▸ Short exercise
Render the records below as a numbered list, leaving out the blank lines.

---*---

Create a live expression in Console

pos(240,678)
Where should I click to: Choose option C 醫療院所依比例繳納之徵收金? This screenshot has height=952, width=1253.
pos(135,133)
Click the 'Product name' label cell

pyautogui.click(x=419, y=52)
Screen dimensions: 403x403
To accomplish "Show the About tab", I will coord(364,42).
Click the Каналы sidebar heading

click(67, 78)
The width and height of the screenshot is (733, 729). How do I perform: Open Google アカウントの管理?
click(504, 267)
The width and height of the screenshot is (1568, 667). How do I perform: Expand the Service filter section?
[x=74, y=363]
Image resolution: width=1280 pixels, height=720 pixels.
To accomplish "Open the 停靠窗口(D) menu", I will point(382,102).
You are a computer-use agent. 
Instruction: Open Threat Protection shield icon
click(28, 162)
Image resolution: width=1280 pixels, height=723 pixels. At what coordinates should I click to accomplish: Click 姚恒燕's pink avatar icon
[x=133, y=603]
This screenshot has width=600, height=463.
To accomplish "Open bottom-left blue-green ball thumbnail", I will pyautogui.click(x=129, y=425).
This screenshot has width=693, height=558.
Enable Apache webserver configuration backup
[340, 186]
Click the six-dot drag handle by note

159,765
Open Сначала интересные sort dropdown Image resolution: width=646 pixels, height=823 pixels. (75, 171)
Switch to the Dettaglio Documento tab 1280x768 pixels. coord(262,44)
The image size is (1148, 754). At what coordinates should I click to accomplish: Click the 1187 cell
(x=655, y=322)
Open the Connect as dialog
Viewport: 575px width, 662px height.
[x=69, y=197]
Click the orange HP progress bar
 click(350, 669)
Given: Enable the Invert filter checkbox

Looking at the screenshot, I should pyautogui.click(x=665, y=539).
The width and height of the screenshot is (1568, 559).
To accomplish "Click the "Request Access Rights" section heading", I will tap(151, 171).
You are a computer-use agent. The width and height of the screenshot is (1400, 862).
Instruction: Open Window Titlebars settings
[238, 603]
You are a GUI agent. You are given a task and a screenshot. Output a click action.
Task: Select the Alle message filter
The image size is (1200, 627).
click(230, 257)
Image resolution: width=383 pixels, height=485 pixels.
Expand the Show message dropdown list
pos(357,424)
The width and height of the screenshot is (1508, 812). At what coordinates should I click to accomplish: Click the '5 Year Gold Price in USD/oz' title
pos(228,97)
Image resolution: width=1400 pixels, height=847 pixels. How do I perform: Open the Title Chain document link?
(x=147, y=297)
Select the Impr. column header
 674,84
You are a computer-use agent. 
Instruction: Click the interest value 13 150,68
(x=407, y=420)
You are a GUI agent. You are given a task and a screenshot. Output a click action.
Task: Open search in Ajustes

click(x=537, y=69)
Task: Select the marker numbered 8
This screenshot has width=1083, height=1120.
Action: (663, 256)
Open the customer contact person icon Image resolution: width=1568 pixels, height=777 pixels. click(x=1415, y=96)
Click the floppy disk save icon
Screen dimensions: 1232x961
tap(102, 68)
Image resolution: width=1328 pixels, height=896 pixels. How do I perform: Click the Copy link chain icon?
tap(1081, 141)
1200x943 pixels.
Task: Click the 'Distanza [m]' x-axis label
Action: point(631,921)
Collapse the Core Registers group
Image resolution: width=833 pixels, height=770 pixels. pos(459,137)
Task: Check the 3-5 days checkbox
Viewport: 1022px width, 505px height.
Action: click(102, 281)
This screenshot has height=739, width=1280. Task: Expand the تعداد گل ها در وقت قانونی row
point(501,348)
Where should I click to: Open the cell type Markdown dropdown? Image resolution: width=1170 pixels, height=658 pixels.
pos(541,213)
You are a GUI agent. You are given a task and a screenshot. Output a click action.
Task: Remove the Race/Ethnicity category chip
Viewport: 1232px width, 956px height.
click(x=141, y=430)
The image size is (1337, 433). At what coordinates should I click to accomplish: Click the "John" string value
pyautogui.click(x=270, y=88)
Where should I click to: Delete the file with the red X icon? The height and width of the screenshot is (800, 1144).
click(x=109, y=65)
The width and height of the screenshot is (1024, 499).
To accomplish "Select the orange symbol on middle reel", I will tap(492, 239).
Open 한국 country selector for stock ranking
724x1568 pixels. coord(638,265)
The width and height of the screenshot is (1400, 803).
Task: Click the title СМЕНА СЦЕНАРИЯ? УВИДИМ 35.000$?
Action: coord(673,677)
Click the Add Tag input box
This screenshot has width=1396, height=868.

---*---

▸ Output of the exercise
1. Create a live expression in Console
2. pos(240,678)
3. Where should I click to: Choose option C 醫療院所依比例繳納之徵收金? This screenshot has height=952, width=1253.
4. pos(135,133)
5. Click the 'Product name' label cell
6. pyautogui.click(x=419, y=52)
7. Screen dimensions: 403x403
8. To accomplish "Show the About tab", I will coord(364,42).
9. Click the Каналы sidebar heading
10. click(67, 78)
11. The width and height of the screenshot is (733, 729). How do I perform: Open Google アカウントの管理?
12. click(504, 267)
13. The width and height of the screenshot is (1568, 667). How do I perform: Expand the Service filter section?
14. [x=74, y=363]
15. Image resolution: width=1280 pixels, height=720 pixels.
16. To accomplish "Open the 停靠窗口(D) menu", I will point(382,102).
17. You are a computer-use agent. 
18. Instruction: Open Threat Protection shield icon
19. click(28, 162)
20. Image resolution: width=1280 pixels, height=723 pixels. At what coordinates should I click to accomplish: Click 姚恒燕's pink avatar icon
21. [x=133, y=603]
22. This screenshot has width=600, height=463.
23. To accomplish "Open bottom-left blue-green ball thumbnail", I will pyautogui.click(x=129, y=425).
24. This screenshot has width=693, height=558.
25. Enable Apache webserver configuration backup
26. [340, 186]
27. Click the six-dot drag handle by note
28. 159,765
29. Open Сначала интересные sort dropdown Image resolution: width=646 pixels, height=823 pixels. (75, 171)
30. Switch to the Dettaglio Documento tab 1280x768 pixels. coord(262,44)
31. The image size is (1148, 754). At what coordinates should I click to accomplish: Click the 1187 cell
32. (x=655, y=322)
33. Open the Connect as dialog
34. Viewport: 575px width, 662px height.
35. [x=69, y=197]
36. Click the orange HP progress bar
37.  click(350, 669)
38. Given: Enable the Invert filter checkbox
39. Looking at the screenshot, I should pyautogui.click(x=665, y=539).
40. The width and height of the screenshot is (1568, 559).
41. To accomplish "Click the "Request Access Rights" section heading", I will tap(151, 171).
42. You are a computer-use agent. The width and height of the screenshot is (1400, 862).
43. Instruction: Open Window Titlebars settings
44. [238, 603]
45. You are a GUI agent. You are given a task and a screenshot. Output a click action.
46. Task: Select the Alle message filter
47. The image size is (1200, 627).
48. click(230, 257)
49. Image resolution: width=383 pixels, height=485 pixels.
50. Expand the Show message dropdown list
51. pos(357,424)
52. The width and height of the screenshot is (1508, 812). At what coordinates should I click to accomplish: Click the '5 Year Gold Price in USD/oz' title
53. pos(228,97)
54. Image resolution: width=1400 pixels, height=847 pixels. How do I perform: Open the Title Chain document link?
55. (x=147, y=297)
56. Select the Impr. column header
57.  674,84
58. You are a computer-use agent. 
59. Instruction: Click the interest value 13 150,68
60. (x=407, y=420)
61. You are a GUI agent. You are given a task and a screenshot. Output a click action.
62. Task: Open search in Ajustes
63. click(x=537, y=69)
64. Task: Select the marker numbered 8
65. This screenshot has width=1083, height=1120.
66. Action: (663, 256)
67. Open the customer contact person icon Image resolution: width=1568 pixels, height=777 pixels. click(x=1415, y=96)
68. Click the floppy disk save icon
69. Screen dimensions: 1232x961
70. tap(102, 68)
71. Image resolution: width=1328 pixels, height=896 pixels. How do I perform: Click the Copy link chain icon?
72. tap(1081, 141)
73. 1200x943 pixels.
74. Task: Click the 'Distanza [m]' x-axis label
75. Action: point(631,921)
76. Collapse the Core Registers group
77. Image resolution: width=833 pixels, height=770 pixels. pos(459,137)
78. Task: Check the 3-5 days checkbox
79. Viewport: 1022px width, 505px height.
80. Action: click(102, 281)
81. This screenshot has height=739, width=1280. Task: Expand the تعداد گل ها در وقت قانونی row
82. point(501,348)
83. Where should I click to: Open the cell type Markdown dropdown? Image resolution: width=1170 pixels, height=658 pixels.
84. pos(541,213)
85. You are a GUI agent. You are given a task and a screenshot. Output a click action.
86. Task: Remove the Race/Ethnicity category chip
87. Viewport: 1232px width, 956px height.
88. click(x=141, y=430)
89. The image size is (1337, 433). At what coordinates should I click to accomplish: Click the "John" string value
90. pyautogui.click(x=270, y=88)
91. Where should I click to: Delete the file with the red X icon? The height and width of the screenshot is (800, 1144).
92. click(x=109, y=65)
93. The width and height of the screenshot is (1024, 499).
94. To accomplish "Select the orange symbol on middle reel", I will tap(492, 239).
95. Open 한국 country selector for stock ranking
96. 724x1568 pixels. coord(638,265)
97. The width and height of the screenshot is (1400, 803).
98. Task: Click the title СМЕНА СЦЕНАРИЯ? УВИДИМ 35.000$?
99. Action: coord(673,677)
100. Click the Add Tag input box
101. This screenshot has width=1396, height=868.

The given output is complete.